What is required:
Return the listing in full. Keep each line exactly as it is.

########################################

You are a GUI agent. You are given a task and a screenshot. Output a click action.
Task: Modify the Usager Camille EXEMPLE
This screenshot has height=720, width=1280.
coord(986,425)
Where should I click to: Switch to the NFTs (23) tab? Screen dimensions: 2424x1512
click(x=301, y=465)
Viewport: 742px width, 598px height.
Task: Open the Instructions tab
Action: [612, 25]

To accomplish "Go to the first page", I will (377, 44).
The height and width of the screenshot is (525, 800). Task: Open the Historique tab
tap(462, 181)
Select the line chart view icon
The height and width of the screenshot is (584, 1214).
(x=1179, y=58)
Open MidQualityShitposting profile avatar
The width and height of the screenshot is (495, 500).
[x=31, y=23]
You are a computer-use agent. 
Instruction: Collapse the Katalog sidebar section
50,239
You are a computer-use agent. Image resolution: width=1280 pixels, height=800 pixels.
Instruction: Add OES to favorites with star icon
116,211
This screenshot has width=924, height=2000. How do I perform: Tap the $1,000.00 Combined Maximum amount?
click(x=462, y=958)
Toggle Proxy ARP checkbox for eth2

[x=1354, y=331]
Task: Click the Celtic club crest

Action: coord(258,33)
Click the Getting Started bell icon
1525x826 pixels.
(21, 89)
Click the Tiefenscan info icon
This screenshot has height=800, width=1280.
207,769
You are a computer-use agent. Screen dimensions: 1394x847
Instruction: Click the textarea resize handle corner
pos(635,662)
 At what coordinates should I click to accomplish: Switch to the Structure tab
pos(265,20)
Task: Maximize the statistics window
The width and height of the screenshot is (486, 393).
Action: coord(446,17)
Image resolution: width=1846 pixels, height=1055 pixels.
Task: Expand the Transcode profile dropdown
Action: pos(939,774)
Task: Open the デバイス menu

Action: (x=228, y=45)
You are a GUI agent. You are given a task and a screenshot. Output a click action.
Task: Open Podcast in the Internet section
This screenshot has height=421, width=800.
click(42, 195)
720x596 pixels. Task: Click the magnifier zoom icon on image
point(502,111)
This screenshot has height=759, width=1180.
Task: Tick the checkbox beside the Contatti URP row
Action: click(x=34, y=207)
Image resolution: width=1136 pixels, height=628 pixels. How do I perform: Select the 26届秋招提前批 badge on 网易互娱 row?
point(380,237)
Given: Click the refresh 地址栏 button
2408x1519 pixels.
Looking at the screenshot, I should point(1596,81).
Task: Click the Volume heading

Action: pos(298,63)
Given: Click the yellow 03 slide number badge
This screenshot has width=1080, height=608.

########################################

Exercise response:
You are a GUI agent. You are given a task and a screenshot. Output a click action.
Task: Modify the Usager Camille EXEMPLE
This screenshot has height=720, width=1280.
coord(986,425)
Where should I click to: Switch to the NFTs (23) tab? Screen dimensions: 2424x1512
click(x=301, y=465)
Viewport: 742px width, 598px height.
Task: Open the Instructions tab
Action: [612, 25]

To accomplish "Go to the first page", I will (377, 44).
The height and width of the screenshot is (525, 800). Task: Open the Historique tab
tap(462, 181)
Select the line chart view icon
The height and width of the screenshot is (584, 1214).
(x=1179, y=58)
Open MidQualityShitposting profile avatar
The width and height of the screenshot is (495, 500).
[x=31, y=23]
You are a computer-use agent. 
Instruction: Collapse the Katalog sidebar section
50,239
You are a computer-use agent. Image resolution: width=1280 pixels, height=800 pixels.
Instruction: Add OES to favorites with star icon
116,211
This screenshot has width=924, height=2000. How do I perform: Tap the $1,000.00 Combined Maximum amount?
click(x=462, y=958)
Toggle Proxy ARP checkbox for eth2

[x=1354, y=331]
Task: Click the Celtic club crest

Action: coord(258,33)
Click the Getting Started bell icon
1525x826 pixels.
(21, 89)
Click the Tiefenscan info icon
This screenshot has height=800, width=1280.
207,769
You are a computer-use agent. Screen dimensions: 1394x847
Instruction: Click the textarea resize handle corner
pos(635,662)
 At what coordinates should I click to accomplish: Switch to the Structure tab
pos(265,20)
Task: Maximize the statistics window
The width and height of the screenshot is (486, 393).
Action: coord(446,17)
Image resolution: width=1846 pixels, height=1055 pixels.
Task: Expand the Transcode profile dropdown
Action: pos(939,774)
Task: Open the デバイス menu

Action: (x=228, y=45)
You are a GUI agent. You are given a task and a screenshot. Output a click action.
Task: Open Podcast in the Internet section
This screenshot has height=421, width=800.
click(42, 195)
720x596 pixels. Task: Click the magnifier zoom icon on image
point(502,111)
This screenshot has height=759, width=1180.
Task: Tick the checkbox beside the Contatti URP row
Action: click(x=34, y=207)
Image resolution: width=1136 pixels, height=628 pixels. How do I perform: Select the 26届秋招提前批 badge on 网易互娱 row?
point(380,237)
Given: Click the refresh 地址栏 button
2408x1519 pixels.
Looking at the screenshot, I should point(1596,81).
Task: Click the Volume heading

Action: pos(298,63)
Given: Click the yellow 03 slide number badge
This screenshot has width=1080, height=608.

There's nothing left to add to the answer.